Oper Bonn Mit den Kollegen per Du

Bonn · Der Kanadier Jacques Lacombe ist seit Anfang der Saison für zwei Jahre Chefdirigent der Bonner Oper. Die nächste Premiere ist Donizettis "Lucia di Lammermoor".

 Jacques Lacombe während einer Vorstellung in der Deutschen Oper Berlin.

Jacques Lacombe während einer Vorstellung in der Deutschen Oper Berlin.

Foto: Stoess

Es ist nicht jedem gegeben, im Flugzeug wie ein Murmeltier schlafen zu können. Der Dirigent Jacques Lacombe verfügt über diese besondere Gabe, von der er in den kommenden Monaten noch sehr profitieren wird. „Zwischen September und Juli werde ich 15 mal zwischen Deutschland und Kanada hin- und hergeflogen sein“, hat er nachgerechnet. Denn seit Beginn der noch jungen Spielzeit ist der 53-Jährige für zwei Jahre Chefdirigent an der Bonner Oper, muss sich aber zugleich auch um sein anderes Orchester kümmern, das in der Nähe von Québec residierende Orchestre Symphonique de Trois-Rivières. Darüber hinaus ist er auch als Gastdirigent auf beiden Kontinenten unterwegs und unterrichtet Dirigieren in Montreal.

Lacombe, der fließend deutsch spricht, hat sich in Bonn bereits bestens eingeführt. Noch vor Amtsantritt dirigierte er Emil Nikolaus von Rezniceks „Holofernes“, im September folgte dann Puccinis „La Bohème“, und derzeit bereitet er Donizettis „Lucia di Lammermoor“ vor, deren Premiere am 30. Oktober ansteht. Am Beethoven Orchester schätzt er besonders die Offenheit und die Neugier der Musiker. Ihm ist es wichtig, nicht als der autoritäre Maestro herüberzukommen, sondern als Primus inter Pares, als Erster unter Gleichen, der die Kollegen am liebsten mit Vornamen anspricht. In Frankreich, wo er ebenfalls häufig dirigiert, sei das nicht so üblich, bedauert er. „In Monte Carlo habe ich einmal einen Bassposaunisten so angesprochen, der gar nicht reagierte. Erst nachher kam er zu mir, und sagte mit Tränen in den Augen, er spiele jetzt seit 25 Jahren in dem Orchester und höre seinen Vornamen zum ersten Mal.“

Seine Verpflichtung nach Bonn war eine relativ kurzfristige Angelegenheit. Denn wegen der Verzögerung bei der Suche nach einem Nachfolger von Generalmusikdirektor Stefan Blunier war nicht nur ein Interimschef für das Konzertwesen nötig geworden (den man in Christof Prick fand), sondern es musste auch für die Oper eine Zwischenlösung installiert werden.
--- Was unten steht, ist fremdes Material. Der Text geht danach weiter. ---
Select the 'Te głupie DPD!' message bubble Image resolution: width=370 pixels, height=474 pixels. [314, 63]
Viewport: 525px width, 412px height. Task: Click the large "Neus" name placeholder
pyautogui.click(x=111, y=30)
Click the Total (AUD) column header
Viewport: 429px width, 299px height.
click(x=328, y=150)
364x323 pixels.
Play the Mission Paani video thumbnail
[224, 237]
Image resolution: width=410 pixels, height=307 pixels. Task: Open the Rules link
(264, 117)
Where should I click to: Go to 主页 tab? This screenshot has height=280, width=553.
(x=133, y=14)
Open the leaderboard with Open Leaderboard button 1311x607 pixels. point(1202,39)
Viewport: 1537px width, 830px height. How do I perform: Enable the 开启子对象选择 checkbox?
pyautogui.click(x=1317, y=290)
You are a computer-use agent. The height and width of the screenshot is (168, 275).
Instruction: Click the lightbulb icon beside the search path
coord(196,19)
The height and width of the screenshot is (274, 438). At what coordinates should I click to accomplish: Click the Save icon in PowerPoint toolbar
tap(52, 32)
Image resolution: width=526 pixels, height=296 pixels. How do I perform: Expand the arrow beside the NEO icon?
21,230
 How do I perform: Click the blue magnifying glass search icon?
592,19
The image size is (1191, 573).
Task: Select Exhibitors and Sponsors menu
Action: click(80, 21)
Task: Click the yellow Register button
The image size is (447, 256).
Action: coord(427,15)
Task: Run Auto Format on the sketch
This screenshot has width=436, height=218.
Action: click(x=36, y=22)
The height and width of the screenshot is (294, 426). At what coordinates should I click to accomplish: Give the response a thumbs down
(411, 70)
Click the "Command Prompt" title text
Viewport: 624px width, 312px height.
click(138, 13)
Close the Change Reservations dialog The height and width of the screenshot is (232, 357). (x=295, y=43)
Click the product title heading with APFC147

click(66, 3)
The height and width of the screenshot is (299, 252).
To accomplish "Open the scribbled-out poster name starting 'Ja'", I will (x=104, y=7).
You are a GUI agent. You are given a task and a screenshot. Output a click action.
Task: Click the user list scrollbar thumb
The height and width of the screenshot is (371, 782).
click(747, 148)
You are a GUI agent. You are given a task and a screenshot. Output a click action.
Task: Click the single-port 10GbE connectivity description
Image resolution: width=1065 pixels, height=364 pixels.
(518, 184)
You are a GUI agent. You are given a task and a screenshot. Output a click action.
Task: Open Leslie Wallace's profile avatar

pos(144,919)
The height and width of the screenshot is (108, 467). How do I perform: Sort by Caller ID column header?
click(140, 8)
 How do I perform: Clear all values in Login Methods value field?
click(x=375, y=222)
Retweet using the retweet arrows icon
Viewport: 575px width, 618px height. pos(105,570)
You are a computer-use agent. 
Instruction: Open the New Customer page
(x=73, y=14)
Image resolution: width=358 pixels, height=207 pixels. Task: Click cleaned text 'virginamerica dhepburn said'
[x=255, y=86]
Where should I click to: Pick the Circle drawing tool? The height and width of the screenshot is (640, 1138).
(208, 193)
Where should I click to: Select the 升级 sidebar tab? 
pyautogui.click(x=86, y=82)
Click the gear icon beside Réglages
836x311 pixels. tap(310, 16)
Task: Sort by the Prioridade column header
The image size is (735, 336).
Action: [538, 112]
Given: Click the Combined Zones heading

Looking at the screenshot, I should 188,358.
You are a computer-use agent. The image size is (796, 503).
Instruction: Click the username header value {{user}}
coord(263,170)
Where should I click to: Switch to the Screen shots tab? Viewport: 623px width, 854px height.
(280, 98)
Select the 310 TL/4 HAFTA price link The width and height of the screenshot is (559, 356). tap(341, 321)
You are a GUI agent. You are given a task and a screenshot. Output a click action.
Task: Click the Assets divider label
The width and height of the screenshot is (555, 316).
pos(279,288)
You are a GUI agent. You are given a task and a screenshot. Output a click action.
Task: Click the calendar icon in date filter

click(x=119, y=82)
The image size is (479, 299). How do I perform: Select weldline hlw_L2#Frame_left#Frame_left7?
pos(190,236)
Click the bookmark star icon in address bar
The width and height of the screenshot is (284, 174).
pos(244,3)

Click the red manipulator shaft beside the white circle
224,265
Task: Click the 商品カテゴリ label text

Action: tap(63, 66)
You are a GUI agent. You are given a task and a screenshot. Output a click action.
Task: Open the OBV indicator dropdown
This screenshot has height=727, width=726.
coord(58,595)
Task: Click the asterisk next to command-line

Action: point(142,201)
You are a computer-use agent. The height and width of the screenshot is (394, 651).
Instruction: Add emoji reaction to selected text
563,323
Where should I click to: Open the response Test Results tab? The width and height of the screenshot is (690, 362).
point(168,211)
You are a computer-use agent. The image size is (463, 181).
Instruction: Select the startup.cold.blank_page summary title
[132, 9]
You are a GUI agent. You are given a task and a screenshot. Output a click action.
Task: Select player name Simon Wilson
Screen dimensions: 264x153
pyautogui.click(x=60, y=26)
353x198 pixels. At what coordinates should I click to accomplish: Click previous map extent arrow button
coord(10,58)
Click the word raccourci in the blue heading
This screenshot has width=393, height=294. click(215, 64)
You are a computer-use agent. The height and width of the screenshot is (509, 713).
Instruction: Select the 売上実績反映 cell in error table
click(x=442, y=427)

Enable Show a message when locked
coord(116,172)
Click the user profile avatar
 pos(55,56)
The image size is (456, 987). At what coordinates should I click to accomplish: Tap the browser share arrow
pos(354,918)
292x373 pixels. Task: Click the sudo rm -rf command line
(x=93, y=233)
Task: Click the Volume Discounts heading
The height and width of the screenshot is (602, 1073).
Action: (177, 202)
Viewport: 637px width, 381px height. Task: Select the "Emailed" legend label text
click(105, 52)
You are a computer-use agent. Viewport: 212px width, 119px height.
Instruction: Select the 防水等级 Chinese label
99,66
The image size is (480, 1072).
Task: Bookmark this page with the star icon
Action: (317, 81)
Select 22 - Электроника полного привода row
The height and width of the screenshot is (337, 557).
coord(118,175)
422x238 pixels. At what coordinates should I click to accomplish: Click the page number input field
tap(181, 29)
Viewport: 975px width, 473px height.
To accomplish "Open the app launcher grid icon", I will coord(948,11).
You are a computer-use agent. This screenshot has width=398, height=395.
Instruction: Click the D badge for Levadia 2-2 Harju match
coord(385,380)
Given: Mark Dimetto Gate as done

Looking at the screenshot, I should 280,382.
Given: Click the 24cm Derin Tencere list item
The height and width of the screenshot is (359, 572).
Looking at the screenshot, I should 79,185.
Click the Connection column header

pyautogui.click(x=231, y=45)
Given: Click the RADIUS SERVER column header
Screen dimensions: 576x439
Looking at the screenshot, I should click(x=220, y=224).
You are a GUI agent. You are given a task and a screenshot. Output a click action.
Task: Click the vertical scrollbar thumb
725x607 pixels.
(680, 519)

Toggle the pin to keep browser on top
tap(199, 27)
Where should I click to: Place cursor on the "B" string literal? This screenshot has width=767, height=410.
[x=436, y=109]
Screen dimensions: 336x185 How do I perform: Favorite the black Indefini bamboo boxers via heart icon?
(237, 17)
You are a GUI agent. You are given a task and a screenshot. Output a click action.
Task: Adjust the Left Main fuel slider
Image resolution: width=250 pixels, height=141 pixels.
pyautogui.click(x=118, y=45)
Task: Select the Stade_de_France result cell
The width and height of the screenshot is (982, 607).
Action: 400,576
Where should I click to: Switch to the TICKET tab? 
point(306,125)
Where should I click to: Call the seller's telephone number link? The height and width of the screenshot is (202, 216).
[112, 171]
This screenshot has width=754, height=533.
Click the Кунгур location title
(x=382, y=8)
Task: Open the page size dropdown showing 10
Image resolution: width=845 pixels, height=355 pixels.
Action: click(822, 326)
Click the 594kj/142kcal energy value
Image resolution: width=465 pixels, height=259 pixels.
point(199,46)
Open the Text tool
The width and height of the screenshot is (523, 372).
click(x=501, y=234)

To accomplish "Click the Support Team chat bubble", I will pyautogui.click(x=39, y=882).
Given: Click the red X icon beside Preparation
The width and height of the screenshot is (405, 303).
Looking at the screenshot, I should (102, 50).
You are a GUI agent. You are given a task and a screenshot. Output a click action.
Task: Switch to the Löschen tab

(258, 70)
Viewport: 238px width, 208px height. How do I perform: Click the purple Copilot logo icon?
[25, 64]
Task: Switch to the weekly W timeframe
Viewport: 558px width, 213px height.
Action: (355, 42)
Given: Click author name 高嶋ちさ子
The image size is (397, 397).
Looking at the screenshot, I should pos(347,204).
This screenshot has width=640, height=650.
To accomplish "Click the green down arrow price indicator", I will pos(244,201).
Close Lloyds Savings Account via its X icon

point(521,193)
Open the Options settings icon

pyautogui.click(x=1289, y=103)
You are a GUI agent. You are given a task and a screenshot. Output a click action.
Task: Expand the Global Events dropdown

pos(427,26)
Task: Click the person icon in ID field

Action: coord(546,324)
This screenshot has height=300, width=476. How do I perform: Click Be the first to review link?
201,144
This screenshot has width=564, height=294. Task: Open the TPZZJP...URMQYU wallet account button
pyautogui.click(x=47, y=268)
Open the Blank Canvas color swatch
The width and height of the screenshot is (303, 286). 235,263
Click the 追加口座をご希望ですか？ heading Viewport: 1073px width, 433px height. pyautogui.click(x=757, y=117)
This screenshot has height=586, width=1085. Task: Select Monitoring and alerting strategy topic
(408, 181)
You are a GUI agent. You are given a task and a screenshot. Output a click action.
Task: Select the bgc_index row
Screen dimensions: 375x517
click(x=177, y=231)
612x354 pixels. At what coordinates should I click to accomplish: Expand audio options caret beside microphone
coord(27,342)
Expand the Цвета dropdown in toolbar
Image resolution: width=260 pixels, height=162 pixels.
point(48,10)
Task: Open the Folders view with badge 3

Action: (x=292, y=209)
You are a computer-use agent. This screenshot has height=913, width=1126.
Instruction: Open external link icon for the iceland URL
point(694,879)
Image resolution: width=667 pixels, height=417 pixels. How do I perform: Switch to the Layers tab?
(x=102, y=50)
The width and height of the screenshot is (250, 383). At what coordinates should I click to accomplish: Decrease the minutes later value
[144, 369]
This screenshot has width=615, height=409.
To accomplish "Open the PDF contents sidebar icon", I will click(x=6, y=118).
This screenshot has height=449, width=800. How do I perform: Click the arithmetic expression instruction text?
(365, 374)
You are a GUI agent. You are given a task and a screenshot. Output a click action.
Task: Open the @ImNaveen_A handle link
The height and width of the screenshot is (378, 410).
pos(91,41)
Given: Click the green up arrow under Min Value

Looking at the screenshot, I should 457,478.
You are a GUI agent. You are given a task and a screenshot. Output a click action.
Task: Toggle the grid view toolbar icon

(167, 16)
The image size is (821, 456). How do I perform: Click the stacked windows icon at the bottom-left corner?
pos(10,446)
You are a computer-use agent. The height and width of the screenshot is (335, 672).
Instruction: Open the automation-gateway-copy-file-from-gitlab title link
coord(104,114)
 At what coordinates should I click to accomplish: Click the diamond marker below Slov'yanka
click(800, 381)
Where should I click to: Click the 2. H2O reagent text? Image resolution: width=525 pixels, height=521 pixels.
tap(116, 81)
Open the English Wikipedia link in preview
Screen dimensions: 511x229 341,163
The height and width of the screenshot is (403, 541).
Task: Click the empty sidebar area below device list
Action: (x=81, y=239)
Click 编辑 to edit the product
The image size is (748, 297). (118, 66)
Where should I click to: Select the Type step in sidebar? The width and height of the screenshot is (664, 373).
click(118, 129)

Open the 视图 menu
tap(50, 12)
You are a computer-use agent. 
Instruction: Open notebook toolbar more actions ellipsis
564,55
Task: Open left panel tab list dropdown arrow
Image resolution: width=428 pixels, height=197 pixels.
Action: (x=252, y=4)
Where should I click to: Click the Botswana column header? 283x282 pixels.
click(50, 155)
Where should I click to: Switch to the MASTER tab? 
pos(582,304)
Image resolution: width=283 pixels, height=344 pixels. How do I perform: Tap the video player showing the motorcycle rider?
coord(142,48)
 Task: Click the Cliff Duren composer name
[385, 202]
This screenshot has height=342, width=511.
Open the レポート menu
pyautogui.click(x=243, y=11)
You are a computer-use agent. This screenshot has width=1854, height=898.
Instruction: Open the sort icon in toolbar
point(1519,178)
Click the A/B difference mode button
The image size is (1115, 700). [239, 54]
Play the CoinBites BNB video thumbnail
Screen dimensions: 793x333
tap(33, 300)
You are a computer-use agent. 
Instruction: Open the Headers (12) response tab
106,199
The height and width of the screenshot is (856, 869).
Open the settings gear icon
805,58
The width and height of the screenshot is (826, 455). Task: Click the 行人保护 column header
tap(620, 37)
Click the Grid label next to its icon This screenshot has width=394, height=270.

Dieses Vakuum war für Lacombe gerade zur rechten Zeit entstanden. Denn seinen Vertrag als Chef des New Jersey Symphony Orchestra hatte er eh im Juli dieses Jahres auslaufen lassen. „Ich habe in Amerika viel mehr sinfonisches Programm dirigiert, in Europa aber mehr Oper und dachte schon lange, dass es eine gute Erfahrung wäre, eine Zeit lang fest an einem Opernhaus zu sein.“ Der Kontakt lief über den Bonner Operndirektor Andreas K.W. Meyer, der viele Jahre Chefdramaturg der Deutschen Oper Berlin war, wo Lacombe in den vergangenen Jahren 15 Produktionen betreut hat.

Lacombe ist vergleichsweise spät zur Musik gekommen. „Als Junge habe ich sehr viel Sport gemacht, Hockey und Baseball.“ Mit elf Jahren begann er dann, ernsthaft Klavierunterricht zu nehmen. „Dann ging alles sehr schnell“, sagt er. Bereits mit 18 war er examinierter Organist und Chorleiter. Er studierte am Conservatoire de Musique in Montreal und an der Hochschule für Musik in Wien. Die Jahre als Stipendiat von 1986 bis 1989 in Wien hat er besonders genossen, besuchte ungezählte Opernvorstellungen, Proben und Konzerte, ließ sich von großen Dirigenten wie Herbert von Karajan und Carlos Kleiber inspirieren und: „Ich war einer der letzten Assistenten von Leonard Bernstein, der kurz vor seinem Tod in Wien Bruckners neunte Sinfonie dirigierte.“ Und wenn er, wie im Juli, das Eröffnungskonzert des Musikfestivals in Tangelwood dirigiert, wo Bernstein über Jahrzehnte zum festen Inventar gehörte, ist er dessen Geist vielleicht besonders nah.